One unusual phenomenon reported in MS is cross-excitation between nerve fibers. In at least one documented case, a patient’s trigeminal nerve pain was triggered by sound, likely because damaged nerve fibers carrying auditory signals were short-circuiting into adjacent pain fibers within a demyelinating lesion. This kind of sensory “crosstalk” is a hallmark of the nerve damage MS causes.

Getting the Right Diagnosis

If you have MS and develop new ear pain, the key question is whether the pain is coming from the ear itself (an infection, for instance) or from nerve damage in the brainstem. The character of the pain is often the biggest clue.

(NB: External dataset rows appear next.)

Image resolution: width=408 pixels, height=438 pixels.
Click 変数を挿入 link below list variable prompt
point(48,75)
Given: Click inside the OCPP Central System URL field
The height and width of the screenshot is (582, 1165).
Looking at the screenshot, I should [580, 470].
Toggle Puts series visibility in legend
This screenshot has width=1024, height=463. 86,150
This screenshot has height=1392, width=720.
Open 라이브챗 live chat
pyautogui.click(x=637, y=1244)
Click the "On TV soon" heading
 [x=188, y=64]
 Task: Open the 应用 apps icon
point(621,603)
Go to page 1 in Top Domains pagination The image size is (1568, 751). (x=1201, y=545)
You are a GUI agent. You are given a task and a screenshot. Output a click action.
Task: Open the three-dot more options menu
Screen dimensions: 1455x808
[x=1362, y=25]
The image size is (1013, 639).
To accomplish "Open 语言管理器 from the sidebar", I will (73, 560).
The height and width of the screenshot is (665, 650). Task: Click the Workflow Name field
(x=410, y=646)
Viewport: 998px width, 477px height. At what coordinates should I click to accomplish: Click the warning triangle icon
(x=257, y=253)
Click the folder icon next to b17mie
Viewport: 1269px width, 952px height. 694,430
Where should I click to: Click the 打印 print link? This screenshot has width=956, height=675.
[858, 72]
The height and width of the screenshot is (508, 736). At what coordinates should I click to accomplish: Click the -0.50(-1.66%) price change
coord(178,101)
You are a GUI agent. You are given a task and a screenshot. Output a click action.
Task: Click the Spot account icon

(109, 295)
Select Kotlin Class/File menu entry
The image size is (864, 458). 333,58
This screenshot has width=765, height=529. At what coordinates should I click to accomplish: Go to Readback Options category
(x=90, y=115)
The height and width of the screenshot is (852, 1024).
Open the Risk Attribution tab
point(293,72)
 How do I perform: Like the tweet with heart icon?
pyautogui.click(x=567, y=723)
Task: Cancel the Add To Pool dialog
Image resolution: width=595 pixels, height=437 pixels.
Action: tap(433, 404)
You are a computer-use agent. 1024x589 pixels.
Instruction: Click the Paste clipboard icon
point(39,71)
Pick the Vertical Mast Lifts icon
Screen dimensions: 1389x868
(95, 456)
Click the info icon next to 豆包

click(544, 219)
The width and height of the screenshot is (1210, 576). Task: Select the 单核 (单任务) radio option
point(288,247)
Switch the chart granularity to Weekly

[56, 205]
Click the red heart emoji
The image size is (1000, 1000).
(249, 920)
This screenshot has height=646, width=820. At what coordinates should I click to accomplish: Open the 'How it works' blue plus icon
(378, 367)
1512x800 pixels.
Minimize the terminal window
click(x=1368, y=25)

Nerve pain from MS tends to be sudden, electric, and brief, while ear infections produce a constant, throbbing ache usually accompanied by hearing changes, fluid, or fever.

An MRI of the brain can often confirm the source. Doctors look for active lesions near the points where cranial nerves exit the brainstem. In about one-third of MS patients with cranial nerve symptoms, the MRI shows a lesion extending right up to or into the nerve root. Patients with these brainstem lesions tend to have a more active disease course overall, with more total lesions and more contrast-enhancing (actively inflamed) spots on their scans.

How MS-Related Ear Pain Is Treated

The nerve pain syndromes behind MS-related ear pain respond to medications that calm overactive nerve signaling. Anti-seizure medications are the standard treatment. In a large analysis of 18 randomized trials involving over 1,600 patients with trigeminal neuralgia, gabapentin performed better than carbamazepine in both pain reduction and side effect profile. Gabapentin produced significantly lower pain scores and had less than a third the rate of adverse effects. For patients who don’t respond well to one medication, switching to the other or combining treatments is common.

When ear pain occurs during an active MS relapse, with a new enhancing lesion visible on MRI, treating the relapse itself with corticosteroids can help resolve the pain as the inflammation settles. For the small number of patients whose nerve pain persists despite medication, surgical options exist, though these are typically reserved for severe cases that don’t respond to anything else. Most people find that medication controls the pain well enough to function normally, and some experience the pain only during flare-ups rather than as a permanent symptom.